An in-house 'listener' service offered by trained detainees is proving a great success, writes PAMELA DUNCAN
AS WELL as providing a support service in six of Dublin’s seven prisons, the Samaritans have also set up listener schemes, which are in operation in three Dublin prisons – Mountjoy, Arbour Hill and Wheatfield.
The scheme involves prisoners being trained by the Samaritans to become “listeners”, providing an in-prison service to their fellow inmates.
Mountjoy chief officer Patrick Gavigan says prisoners can be vulnerable, removed as they are from their support networks on the outside.
“It’s the loss of liberty, loss of freedom, removed from their family and loved ones and confined to their cell . . . it can be soul-destroying for people. They have a lot of time and things can play on their minds and as a consequence of that they can turn into themselves and can become a bit depressed and withdrawn and can cause harm to themselves or even suicide,” he says.
Prisoners who wish to use the listener scheme contact a member of staff between 8pm and 8am. The listener and his fellow prisoner are then brought to a listening suite, a neutral room where they can talk uninterrupted and unsupervised.
“Confidentiality is the rock on which the whole system works,” says Hector MacLennan, one of the governors in Mountjoy, adding that there is no requirement on the listener to give any feedback to the prison service as to what transpires during the sessions.
To become listeners, prisoners are vetted by staff – eligible prisoners are those who have served part of their sentence and are seen to be of good character.
There are seven listeners among a prison population of 634, while another 10 are being trained. In 2009 there were more than 200 formal call-outs to listeners in Mountjoy, although there is also an informal aspect to the service.
Those who provide the service are ordinary prisoners who volunteer their time, sometimes getting up in the middle of the night to listen to their fellow prisoners, for no material reward.

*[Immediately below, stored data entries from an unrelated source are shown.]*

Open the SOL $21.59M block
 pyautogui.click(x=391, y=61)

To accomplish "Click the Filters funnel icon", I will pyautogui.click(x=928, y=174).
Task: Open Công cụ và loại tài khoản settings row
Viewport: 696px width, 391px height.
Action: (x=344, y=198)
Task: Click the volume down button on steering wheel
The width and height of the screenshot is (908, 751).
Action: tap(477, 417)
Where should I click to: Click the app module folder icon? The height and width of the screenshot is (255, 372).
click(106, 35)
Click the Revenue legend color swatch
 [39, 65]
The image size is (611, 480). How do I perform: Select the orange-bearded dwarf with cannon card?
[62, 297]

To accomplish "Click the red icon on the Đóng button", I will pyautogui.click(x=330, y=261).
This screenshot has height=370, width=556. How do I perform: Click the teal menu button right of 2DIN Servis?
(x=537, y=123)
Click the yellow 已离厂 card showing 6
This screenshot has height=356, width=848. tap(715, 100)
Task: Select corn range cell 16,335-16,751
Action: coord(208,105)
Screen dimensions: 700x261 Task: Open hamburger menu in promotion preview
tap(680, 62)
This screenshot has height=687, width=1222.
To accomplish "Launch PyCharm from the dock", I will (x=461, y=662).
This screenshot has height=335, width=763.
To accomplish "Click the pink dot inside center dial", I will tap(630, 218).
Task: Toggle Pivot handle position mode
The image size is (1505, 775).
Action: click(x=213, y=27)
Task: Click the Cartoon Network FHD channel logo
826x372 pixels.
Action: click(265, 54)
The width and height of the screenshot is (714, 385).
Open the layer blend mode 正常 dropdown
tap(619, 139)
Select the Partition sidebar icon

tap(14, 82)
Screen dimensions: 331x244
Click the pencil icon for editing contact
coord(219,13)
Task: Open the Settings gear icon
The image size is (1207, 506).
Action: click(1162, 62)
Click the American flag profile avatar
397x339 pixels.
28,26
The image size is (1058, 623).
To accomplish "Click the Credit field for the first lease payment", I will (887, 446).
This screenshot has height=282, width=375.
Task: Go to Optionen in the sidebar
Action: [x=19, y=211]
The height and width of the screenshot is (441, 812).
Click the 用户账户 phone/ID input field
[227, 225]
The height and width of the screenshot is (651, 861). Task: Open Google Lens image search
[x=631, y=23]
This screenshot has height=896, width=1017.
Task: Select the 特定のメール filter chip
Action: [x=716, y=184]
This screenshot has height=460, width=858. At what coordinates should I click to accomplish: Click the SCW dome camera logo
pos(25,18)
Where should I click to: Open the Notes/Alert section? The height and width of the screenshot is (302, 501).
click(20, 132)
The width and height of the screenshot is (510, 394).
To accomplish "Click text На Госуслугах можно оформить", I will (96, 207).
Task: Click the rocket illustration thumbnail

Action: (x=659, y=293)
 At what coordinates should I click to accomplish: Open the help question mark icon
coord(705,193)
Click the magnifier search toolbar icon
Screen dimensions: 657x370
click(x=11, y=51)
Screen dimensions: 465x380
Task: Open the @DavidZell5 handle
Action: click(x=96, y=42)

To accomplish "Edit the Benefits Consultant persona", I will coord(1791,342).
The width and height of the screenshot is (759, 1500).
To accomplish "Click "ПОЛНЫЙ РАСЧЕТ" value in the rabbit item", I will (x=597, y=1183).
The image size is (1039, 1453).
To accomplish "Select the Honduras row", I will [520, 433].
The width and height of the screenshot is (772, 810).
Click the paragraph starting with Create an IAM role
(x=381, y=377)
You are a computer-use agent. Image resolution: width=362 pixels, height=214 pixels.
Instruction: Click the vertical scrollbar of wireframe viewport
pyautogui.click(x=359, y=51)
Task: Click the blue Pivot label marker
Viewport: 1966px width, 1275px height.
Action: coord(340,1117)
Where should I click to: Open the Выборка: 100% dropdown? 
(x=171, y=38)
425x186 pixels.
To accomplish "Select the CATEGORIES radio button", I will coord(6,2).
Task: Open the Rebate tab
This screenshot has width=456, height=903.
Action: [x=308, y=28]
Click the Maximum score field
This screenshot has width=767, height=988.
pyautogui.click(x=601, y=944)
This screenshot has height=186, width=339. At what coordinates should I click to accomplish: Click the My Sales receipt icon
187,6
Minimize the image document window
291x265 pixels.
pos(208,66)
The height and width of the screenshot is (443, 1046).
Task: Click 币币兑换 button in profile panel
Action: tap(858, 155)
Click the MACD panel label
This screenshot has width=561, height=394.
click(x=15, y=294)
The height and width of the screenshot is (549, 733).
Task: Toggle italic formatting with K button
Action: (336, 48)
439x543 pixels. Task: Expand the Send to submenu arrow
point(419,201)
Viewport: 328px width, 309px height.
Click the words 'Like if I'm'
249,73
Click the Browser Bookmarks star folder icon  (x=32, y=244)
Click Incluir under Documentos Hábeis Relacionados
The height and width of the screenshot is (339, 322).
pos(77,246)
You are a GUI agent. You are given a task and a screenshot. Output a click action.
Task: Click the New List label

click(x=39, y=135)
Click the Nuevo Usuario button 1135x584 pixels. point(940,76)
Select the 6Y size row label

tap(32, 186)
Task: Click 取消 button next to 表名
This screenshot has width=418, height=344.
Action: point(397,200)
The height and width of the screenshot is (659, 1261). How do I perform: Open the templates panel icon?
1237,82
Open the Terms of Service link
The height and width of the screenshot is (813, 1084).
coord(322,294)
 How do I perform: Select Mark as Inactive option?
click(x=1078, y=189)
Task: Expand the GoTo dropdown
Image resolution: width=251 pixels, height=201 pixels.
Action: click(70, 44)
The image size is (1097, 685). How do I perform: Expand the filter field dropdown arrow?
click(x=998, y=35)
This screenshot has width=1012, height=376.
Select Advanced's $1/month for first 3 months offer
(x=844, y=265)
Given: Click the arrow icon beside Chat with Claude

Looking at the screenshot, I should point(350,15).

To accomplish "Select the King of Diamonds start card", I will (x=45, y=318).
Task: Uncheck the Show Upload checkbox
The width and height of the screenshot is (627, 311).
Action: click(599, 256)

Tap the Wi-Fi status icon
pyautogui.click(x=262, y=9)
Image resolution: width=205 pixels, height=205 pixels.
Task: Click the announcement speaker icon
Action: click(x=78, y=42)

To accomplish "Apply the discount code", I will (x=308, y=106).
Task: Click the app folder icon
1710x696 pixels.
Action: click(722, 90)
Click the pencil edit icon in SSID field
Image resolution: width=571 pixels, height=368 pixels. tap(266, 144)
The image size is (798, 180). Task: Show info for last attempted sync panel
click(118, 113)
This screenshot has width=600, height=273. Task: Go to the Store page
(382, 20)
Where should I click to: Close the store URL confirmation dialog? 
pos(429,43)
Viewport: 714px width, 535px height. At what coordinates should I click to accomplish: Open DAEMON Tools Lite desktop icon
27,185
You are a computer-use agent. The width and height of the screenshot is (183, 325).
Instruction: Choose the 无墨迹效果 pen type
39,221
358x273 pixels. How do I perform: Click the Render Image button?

“There’s no remuneration, there’s no time off, there’s no temporary release or inducement of any description . . . but they get a lot from it themselves insofar as they get an inner sense of achievement and satisfaction from being able to help someone else,” Gavigan says.
However, the impact of the scheme is palpable. “It’s a great success and universally accepted as being of huge value to the prison,” MacLennan says.
“Anything that can help prisoners adjust or help them out in terms of their feeling lonely or depressed, it’s obviously going to be of assistance to the prisoner and to the assistance of staff and management.”